**Your task**
Below are some entries; state how many of their lines include the word "computer" and give no more than that number.
[[ Record extracts, beginning ]]
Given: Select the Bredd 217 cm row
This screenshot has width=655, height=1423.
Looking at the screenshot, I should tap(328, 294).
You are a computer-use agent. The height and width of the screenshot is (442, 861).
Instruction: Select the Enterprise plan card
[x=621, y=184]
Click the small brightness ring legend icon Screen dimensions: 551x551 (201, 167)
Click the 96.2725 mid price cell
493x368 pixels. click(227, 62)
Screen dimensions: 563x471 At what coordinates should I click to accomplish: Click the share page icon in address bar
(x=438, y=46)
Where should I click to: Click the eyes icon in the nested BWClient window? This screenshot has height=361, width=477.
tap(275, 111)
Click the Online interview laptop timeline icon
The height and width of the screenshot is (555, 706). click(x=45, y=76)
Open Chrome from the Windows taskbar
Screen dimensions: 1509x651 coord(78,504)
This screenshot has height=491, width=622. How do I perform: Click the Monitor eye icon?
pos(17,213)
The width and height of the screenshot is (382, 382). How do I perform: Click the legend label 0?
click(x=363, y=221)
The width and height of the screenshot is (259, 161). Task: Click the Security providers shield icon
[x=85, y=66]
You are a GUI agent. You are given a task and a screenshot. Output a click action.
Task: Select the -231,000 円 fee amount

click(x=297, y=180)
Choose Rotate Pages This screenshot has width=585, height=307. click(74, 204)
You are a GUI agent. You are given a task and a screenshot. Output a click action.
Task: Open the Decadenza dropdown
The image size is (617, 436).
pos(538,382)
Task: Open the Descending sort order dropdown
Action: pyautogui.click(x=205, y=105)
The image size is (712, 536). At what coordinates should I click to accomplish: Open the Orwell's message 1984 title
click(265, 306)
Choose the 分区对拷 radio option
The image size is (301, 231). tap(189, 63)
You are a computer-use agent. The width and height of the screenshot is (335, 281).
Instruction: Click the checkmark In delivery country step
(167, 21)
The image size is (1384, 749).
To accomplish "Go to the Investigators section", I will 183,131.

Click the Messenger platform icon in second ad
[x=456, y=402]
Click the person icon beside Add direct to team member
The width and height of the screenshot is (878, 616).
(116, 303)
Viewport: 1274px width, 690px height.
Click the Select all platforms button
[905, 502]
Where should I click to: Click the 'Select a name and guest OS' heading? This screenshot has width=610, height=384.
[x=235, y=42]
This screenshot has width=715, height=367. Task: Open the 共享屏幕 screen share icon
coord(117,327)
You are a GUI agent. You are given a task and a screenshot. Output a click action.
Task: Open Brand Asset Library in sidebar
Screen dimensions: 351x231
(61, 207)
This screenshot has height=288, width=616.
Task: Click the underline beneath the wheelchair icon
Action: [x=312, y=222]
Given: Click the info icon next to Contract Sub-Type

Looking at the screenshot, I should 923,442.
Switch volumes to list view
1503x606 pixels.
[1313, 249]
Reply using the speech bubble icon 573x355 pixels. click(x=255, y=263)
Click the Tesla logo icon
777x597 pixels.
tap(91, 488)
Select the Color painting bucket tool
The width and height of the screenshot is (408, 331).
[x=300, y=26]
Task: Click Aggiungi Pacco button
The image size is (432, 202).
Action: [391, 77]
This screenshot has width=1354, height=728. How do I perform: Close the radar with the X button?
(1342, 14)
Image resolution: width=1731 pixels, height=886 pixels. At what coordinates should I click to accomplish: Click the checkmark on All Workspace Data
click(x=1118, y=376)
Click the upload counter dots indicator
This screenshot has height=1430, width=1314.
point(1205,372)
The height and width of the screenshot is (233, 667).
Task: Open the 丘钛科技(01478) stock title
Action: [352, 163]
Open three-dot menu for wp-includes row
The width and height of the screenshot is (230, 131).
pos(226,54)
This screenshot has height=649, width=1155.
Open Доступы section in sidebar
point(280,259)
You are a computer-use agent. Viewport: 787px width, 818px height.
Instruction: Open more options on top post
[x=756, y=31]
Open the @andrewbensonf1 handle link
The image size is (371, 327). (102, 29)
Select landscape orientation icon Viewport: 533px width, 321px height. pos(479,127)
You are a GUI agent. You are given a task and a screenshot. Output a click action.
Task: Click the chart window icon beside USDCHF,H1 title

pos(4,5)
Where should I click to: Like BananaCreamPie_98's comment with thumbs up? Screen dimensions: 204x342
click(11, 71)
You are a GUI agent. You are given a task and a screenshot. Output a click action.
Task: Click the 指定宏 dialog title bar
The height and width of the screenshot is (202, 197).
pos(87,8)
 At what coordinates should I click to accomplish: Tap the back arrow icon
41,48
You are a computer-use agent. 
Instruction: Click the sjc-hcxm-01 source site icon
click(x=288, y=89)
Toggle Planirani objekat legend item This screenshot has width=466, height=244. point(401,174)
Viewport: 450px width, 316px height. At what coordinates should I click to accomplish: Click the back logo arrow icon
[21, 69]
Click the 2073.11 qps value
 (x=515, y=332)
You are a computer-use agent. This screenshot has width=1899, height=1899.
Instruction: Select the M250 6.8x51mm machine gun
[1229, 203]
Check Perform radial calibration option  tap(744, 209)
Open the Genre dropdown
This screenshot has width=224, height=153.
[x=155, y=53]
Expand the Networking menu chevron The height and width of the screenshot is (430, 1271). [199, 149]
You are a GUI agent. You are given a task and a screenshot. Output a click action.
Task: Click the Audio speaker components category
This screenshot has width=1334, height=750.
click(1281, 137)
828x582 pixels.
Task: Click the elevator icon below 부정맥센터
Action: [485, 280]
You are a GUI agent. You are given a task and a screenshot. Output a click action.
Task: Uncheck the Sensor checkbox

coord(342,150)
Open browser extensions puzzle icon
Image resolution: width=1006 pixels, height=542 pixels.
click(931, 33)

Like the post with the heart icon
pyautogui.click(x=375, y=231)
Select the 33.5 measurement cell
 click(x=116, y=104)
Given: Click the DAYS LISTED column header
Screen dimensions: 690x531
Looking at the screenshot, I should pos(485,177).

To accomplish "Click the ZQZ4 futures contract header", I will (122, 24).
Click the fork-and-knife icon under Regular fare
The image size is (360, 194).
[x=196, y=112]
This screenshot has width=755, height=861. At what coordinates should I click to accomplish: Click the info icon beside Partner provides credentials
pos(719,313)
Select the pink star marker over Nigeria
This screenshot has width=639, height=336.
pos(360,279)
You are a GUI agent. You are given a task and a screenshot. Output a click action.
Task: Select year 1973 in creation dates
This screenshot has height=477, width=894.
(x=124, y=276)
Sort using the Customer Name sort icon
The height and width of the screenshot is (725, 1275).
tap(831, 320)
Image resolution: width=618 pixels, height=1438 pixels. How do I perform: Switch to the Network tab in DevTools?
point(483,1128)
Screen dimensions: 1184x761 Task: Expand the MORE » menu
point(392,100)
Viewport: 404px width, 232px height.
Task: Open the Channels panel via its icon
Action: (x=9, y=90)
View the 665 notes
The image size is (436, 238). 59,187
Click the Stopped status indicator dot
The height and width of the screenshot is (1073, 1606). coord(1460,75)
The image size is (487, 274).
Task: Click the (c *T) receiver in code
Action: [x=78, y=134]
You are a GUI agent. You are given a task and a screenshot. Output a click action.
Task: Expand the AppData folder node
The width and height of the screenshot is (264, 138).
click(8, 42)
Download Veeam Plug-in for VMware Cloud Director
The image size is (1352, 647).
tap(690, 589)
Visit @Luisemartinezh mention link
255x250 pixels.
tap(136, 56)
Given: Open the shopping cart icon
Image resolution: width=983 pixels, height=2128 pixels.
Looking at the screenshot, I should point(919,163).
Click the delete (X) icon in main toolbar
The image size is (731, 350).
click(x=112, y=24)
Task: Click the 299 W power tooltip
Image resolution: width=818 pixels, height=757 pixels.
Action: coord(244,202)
[[ Record extracts, end ]]
**Exercise answer**
5